§ Text segment
====
By Mordechai Schmutter


No one second-guesses the chazzan like the chazzan himself.

I don’t daven for the amud often, but when I do, there are a lot of thoughts going through my head. Mostly questions. I can’t just turn around and ask the crowd. Am I the only chazzan who wonders these things? Everyone else seems so sure of themselves.

I’m not even talking about Rosh Hashanah or Yom Kippur. For Rosh Hashanah and Yom Kippur, the chazzan gets to prepare the davening beforehand. He’s not blindsided by the gabbai 30 seconds before davening. He knows beforehand that he’s going to daven. That way he can dry clean his kittel. Most days, people all over the world get dropped in front of the amud with no advance warning. Sure, maybe we should all prep everything, just in case. The problem is that you never know what shul you’re going to be asked in. When you go to a shul that you rarely go to, that’s when they specifically ambush you and ask if you can daven. They’re already tired of asking everyone else.

“Guess at our nuschaos and minhagim,” they say. “It’ll be fun!”

Point is, there are all these questions that chazzanim have — at least infrequent chazzanim — and we can’t even ask anybody. The best we can hope for, for some of these questions, is a nod from a random person in the crowd. How often can I keep turning around to find out what’s doing before people think there’s something wrong with me? Why can’t this be one of those shuls where the chazzan stands at the bimah, and there are rows of people in front of him so he can just copy whatever they’re doing?

Maybe we should just have a printout of the questions to hand the gabbai when he asks us to daven. That’ll show him who he’s dealing with.

But some of these questions are just for ourselves:

  • I wonder if anyone can tell that I’m not good at singing.
  • Am I loud enough that people can hear me in the back? Am I yelling in the rabbi’s ear? I wish someone would tell me. All I’m getting are nods. Someone just walked over and turned on the little lamp over the amud.
  • I thought he was about to tell me I was in the wrong tefillah or something.
  • Did anyone notice that mistake, or should I keep going? Maybe they’re quietly giving me a chance to correct it.
  • Has everyone finished saying this paragraph, or is everyone just saying it quietly?
  • If everyone is davening quietly, how do I know when they’re done? Should I just guess? Wait until I’m done and then add ten seconds?
  • Who’s that guy yelling out random parts of davening, and why is he davening slower than the rav?
  • If this guy is going to daven louder than me, why did he refuse to be the chazzan?
  • How come I cannot think of a single tune that I have ever heard for Lecha Dodi in my life, or at least how it starts, besides for the Young Israel one that I learned when I was five?
====
§ Tasks to perform
1/ Write out the rows from the line containing "This screenshot has width=1424, height=723." through the end of the rows, omitting the pictures.
2/ Continue the humor column about an occasional chazzan's unspoken questions from where it stops.
The rows that come next are unrelated to the column above.

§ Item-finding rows
====
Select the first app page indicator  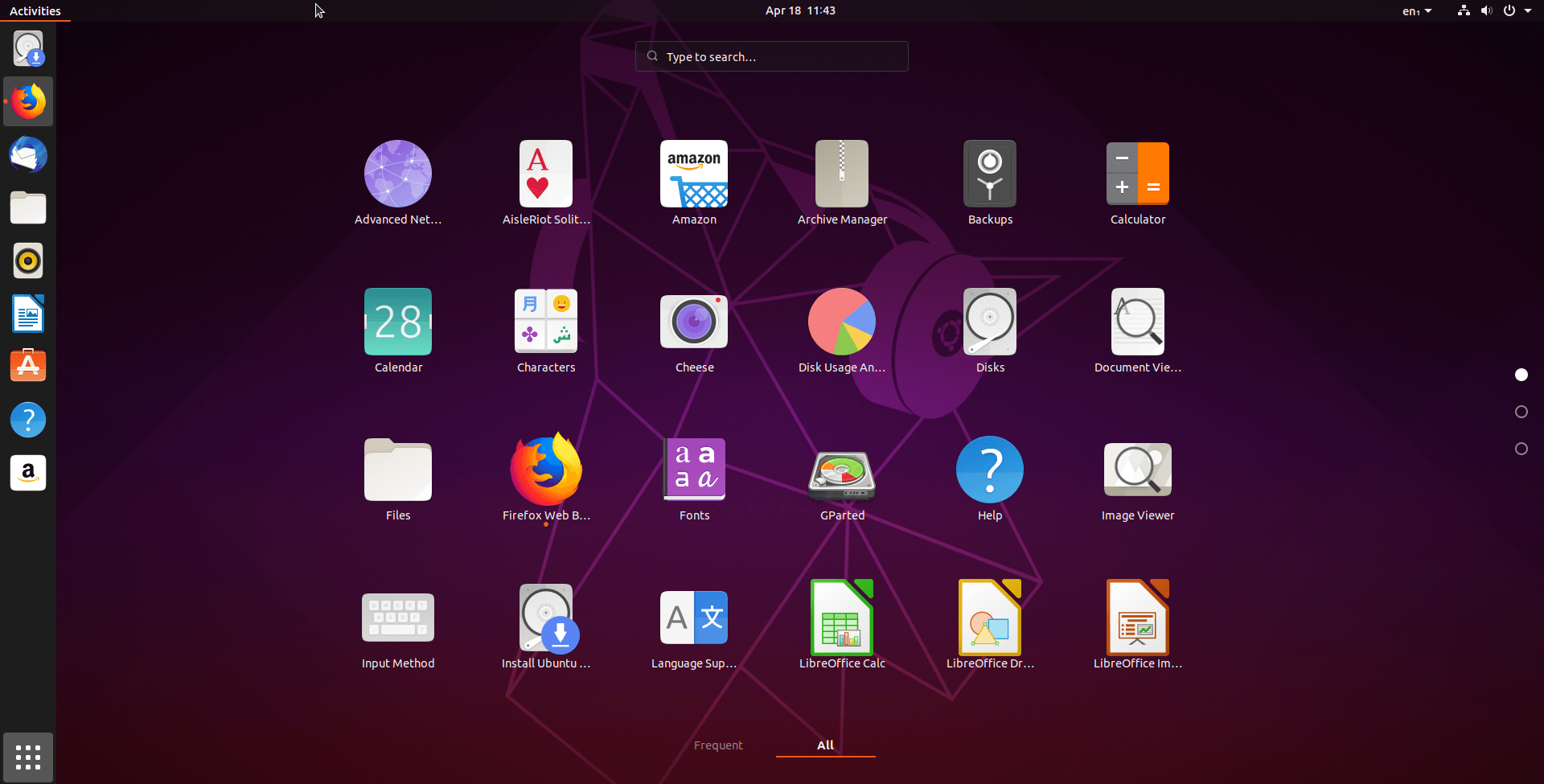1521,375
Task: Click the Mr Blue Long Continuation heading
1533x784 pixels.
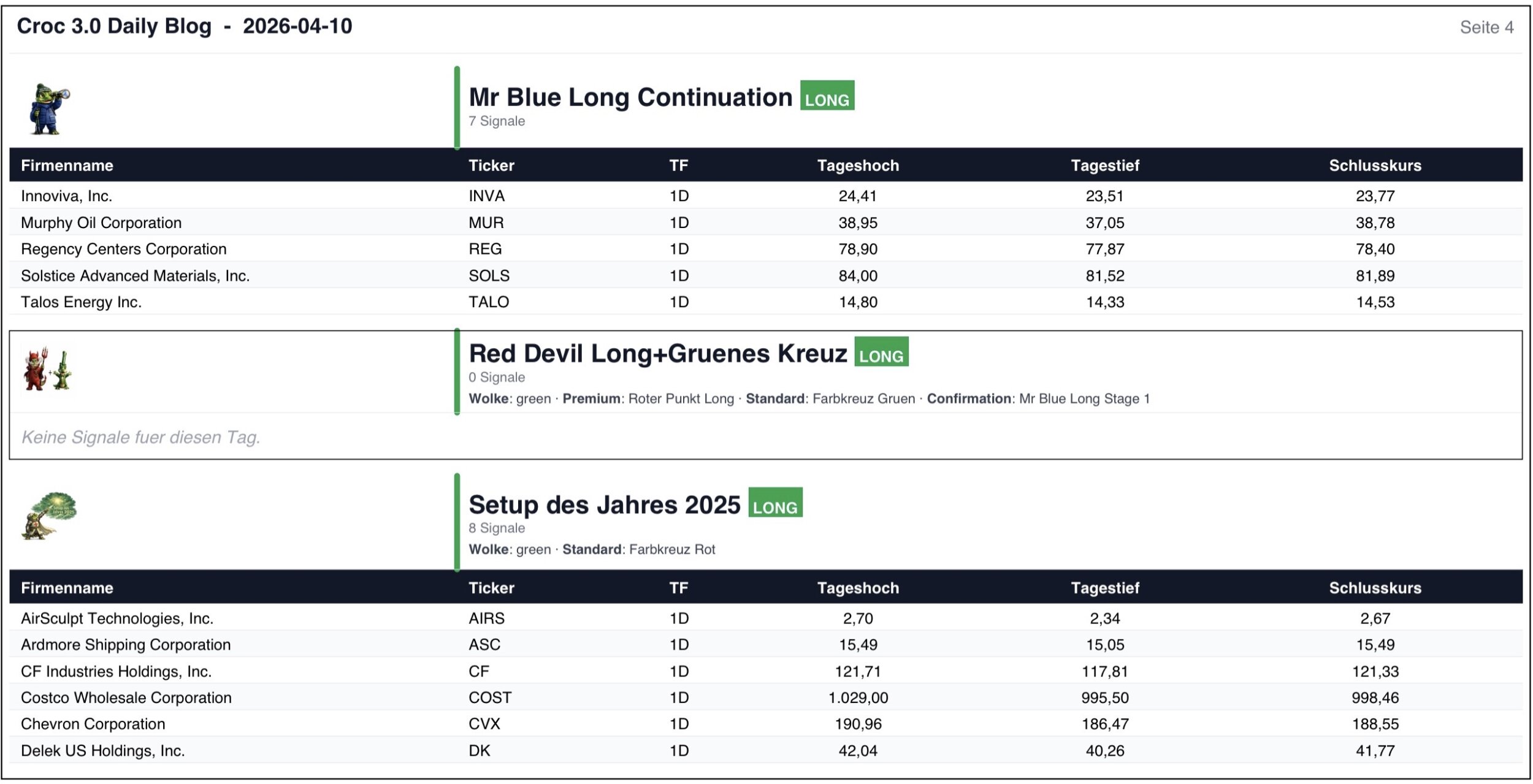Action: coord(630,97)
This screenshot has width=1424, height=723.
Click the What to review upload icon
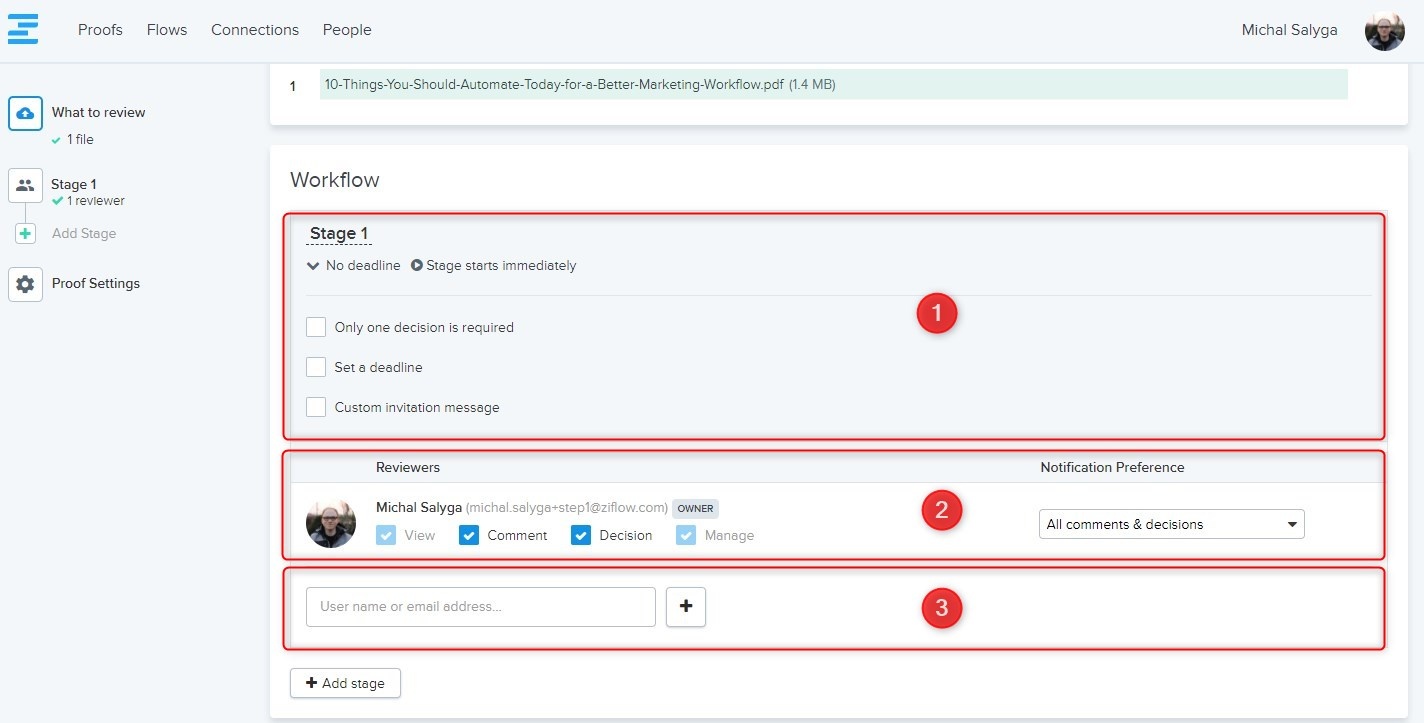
====
§ Results
1/
This screenshot has width=1424, height=723.
Click the What to review upload icon

2/
  • Is this one of the tefillos that I’m supposed to say Birchas Kohanim?
  • How far back in the shul do I have to go to find a seat for Tachanun? There are no open seats in the first few rows.
  • OK; different nusach than usual. Shtiller Shemoneh Esrei is the practice run. Pretend you’re saying it out loud.
  • I wonder where my kids are right now.
  • I don’t know if people know this, but if you’re ever not sure of what to say next, and you make your choice, and someone behind you happens to clear his throat at that exact second, it will throw your entire world into question.
  • Am I going too fast? Am I going too slow? At any given point, I feel like I’m making half the shul happy and half the shul upset.
  • I guess if half the shul wishes that I was going faster and half the shul wishes I was going slower, then I’m doing great. No? No one told them to daven in the same shul as each other. This isn’t on me.
  • Let’s see how many people finished Shemoneh—Wow, when did the room get this full?
  • Are ten people finished with Shemoneh Esrei? I’ve lost count. I thought that guy was done, but then about two minutes after I counted him, he suddenly backed up three steps. I thought that guy was on his phone, but it’s possible he’s using it to daven. That guy is standing still like he’s davening Shemoneh Esrei, but it’s possible he’s done. Is there anyone sitting down behind other people who are davening? I feel like someone just disappeared from view. Can everyone who’s done just stand sideways or pace around a little so I can tell? No, forget the pacing. I think I counted that guy twice. Did I forget to count myself? How long have I just been swiveled around and staring at the crowd? I have to swivel the other way now to count the left side of the room.
  • OK, someone just gave me the nod. How does some random person always know when it’s OK to proceed? Is he willing to take halachic responsibility for me? Because if he didn’t, he wouldn’t have made eye contact with me, right? The rav isn’t finished either. Is he going to take the blame on this?
  • Maybe the guy just has inside information about whether the guy next to him is still davening.
  • Does this shul wait for the rav, or does it not? Is this one of those shuls that only waits for the rav for some things? How can you wait for the rav for some things and not others? If the rav is not current when we get up to Shemoneh Esrei, won’t that just mean we’re waiting longer for him to finish Shemoneh Esrei?
  • How come the chazzan hasn’t concluded this paragraph yet? Oh, right, that’s me.
  • Don’t forget Ya’aleh V’yavo. Don’t forget Ya’aleh V’yavo. Don’t forget Ya’aleh V’yavo. I already forgot it in the quiet Shemoneh Esrei.
  • Was that enough korbanos? People are telling me to start “Rabbi Yishmael Omer,” and there’s no way I could have gotten here by now legally. Their tefillin isn’t even on.
  • Why does this shul tallis keep sliding off?
  • How come this tallis only goes halfway down my back? Is this a kid-size tallis?
  • This is the yellowest tallis I have ever worn in my life.
  • Is Modim supposed to be a race? Because I am not winning. Everyone else gets to mumble. Will anyone notice if I mumble?
  • Is there Tachanun today? I’m going to pause before Kaddish and see if everyone puts their heads down. Just listen for the sound of everyone pulling out their chairs. I know they can’t do that quietly.
  • I have to blow my nose. I have to blow my nose. I have to blow my nose.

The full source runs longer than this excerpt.